Politica

M5S, fronda contro Di Maio: "Non si negozia con il Pd"

Il doppio turno dell'Italicum spacca il M5S. In quattro pronti all'addio: il "cerchio magico" di Casaleggio finisce sotto accusa

M5S, fronda contro Di Maio: "Non si negozia con il Pd"

"Perché sta conducendo tutta la trattativa Di Maio? - mugugna un deputato pentastellato - io credo che sarebbe stato meglio eleggere un portavoce per guidare la delegazione". Dopo le montagne russe di lunedì è impossibile tornare indietro, ma il disgelo tra il Movimento 5 Stelle e il Pd, certificato con le dieci risposte scritte concesse ai dem, divide i grillini accrescendo il nervosismo di chi ha sempre mostrato scetticismo sull’apertura a Matteo Renzi e, da qualche giorno, anche sulla fuga in avanti del vicepresidente Luigi Di Maio, vero protagonista, di fatto, della linea "dialogante" sulle riforme. Ma c’è un altro punto-chiave nelle fibrillazioni di chi ha sempre ritenuto indigesta una trattativa con il premier-rottamatore: la concessione fatta al Pd sul doppio turno, assente nel Democratellum ma presente, seppur di lista e non di coalizione, nelle risposte fornite ieri al Pd.

"Chi ha deciso questi dieci punti? io li ho letti sul blog, nessuno ce ne ha parlato prima, non sono d'accordo praticamente su nulla - spiega un malpancista grillino alla Stampa - il Pd aveva trovato una scusa per non incontrarci: perfetto, ci avevamo provato, ne potevamo uscire da vincitori. Io non avrei mai smentito Beppe". Adesso Di Maio deve fare i conti con un clamoroso ammutinamento. Tanto che ieri, prima di una convulsa riunione dei deputati a Montecitorio, voci riportate dal Corriere della Sera parlavano dell'addio di altri tre o quattro parlamentari. Un'emorragia infinita. E diffusa. Perché, oltre all'ala romana di Paola Taverna e Roberta Lombardi, a voltare le spalle a Di Maio ci sono anche lo zoccolo duro siciliano e calabrese guidato da Riccardo Nuti e grillini storici come Laura Castelli. "Questa trattativa col Pd - tuonano i malpancisti - va fermata". Non gli importa se il dialogo con Renzi sia caldeggiato da Gianroberto Casaleggio col benestare di Grillo. E proprio al comico genovese in molti rinfacciato di lasciare troppo spazio al cerchio magico.
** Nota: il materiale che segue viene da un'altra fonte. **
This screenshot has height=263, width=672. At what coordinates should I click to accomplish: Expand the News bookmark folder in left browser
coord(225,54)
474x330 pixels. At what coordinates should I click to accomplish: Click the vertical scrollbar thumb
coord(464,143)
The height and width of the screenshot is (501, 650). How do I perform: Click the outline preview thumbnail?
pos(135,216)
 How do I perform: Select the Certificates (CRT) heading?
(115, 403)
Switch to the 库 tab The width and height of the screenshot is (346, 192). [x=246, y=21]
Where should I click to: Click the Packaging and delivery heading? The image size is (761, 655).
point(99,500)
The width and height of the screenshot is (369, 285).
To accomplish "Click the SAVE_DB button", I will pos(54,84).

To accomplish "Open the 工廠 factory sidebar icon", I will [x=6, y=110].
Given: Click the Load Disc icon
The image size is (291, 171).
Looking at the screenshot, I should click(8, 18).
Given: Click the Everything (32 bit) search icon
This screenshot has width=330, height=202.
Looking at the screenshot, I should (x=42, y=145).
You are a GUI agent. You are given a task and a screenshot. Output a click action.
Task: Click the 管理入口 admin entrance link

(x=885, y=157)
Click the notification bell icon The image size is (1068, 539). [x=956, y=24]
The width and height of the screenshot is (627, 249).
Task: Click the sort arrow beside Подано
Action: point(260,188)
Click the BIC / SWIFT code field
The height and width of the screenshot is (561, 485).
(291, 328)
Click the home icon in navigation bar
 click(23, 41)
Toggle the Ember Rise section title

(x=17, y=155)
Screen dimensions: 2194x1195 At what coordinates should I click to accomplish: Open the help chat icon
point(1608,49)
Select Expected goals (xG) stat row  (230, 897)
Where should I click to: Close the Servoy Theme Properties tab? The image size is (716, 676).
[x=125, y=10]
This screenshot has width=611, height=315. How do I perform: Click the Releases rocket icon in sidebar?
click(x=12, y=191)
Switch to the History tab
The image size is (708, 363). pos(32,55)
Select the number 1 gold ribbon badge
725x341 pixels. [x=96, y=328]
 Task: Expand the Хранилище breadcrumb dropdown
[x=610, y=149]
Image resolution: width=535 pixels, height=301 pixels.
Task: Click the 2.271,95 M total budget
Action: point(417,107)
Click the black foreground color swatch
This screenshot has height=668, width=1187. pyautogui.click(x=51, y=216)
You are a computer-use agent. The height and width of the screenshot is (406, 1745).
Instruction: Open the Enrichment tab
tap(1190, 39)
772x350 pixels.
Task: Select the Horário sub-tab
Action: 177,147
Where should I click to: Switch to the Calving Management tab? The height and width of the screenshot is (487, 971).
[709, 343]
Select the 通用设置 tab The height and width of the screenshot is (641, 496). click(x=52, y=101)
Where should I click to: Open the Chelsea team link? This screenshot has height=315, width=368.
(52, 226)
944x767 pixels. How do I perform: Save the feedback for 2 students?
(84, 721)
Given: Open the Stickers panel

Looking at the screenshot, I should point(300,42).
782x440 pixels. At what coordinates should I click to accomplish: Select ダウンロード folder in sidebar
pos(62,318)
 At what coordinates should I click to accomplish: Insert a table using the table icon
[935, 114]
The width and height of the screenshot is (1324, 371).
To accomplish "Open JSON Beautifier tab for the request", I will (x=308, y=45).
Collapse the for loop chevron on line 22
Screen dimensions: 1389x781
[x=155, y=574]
Il casus belli è il doppio turno accordato al Pd. Indicazione, questa, che Andrea Colletti, tra i sostenitori della linea oltranzista a Montecitorio, attribuisce a chiare lettere alla "valutazione personale di Luigi Di Maio e Danilo Toninelli". È l'occasione per lanciare l’allarme sul rischio di una "deriva plebiscitaria che richiede la governabilità a discapito di rappresentatività e democraticità". Due principi che, per Colletti, possono essere tutelati solo con un impianto "proporzionale". Le parole di Colletti riassumono i mal di pancia di un nutrito gruppo di parlamentari, consapevoli che, tuttavia, ora è impossibile tornare indietro. Travolto dalle accuse, Di Maio cerca di tenere botta. "Molti mi chiedono chi abbia deciso il doppio turno di lista - si affretta a chiarire - nessuno ha ancora deciso niente. Alla fine valiamo tutti 'uno' e potremo votare sul portale...". Una rassicurazione che non basta ai dissidenti. "Il danno è fatto...", ammette un deputato spiegando come, ormai, si sia fatto il passo più lungo della gamba. Tuttavia, come riferisce Repubblica, i componenti delle commissioni Affari costituzionali hanno chiesto a Toninelli di essere coinvolti maggiormente.

"Abbiamo visto che nella trattativa si è un po' travalicato - spiega Giuseppe D'Ambrosio - se prima si discuteva da uno a dieci, ora siamo arrivati a quindici".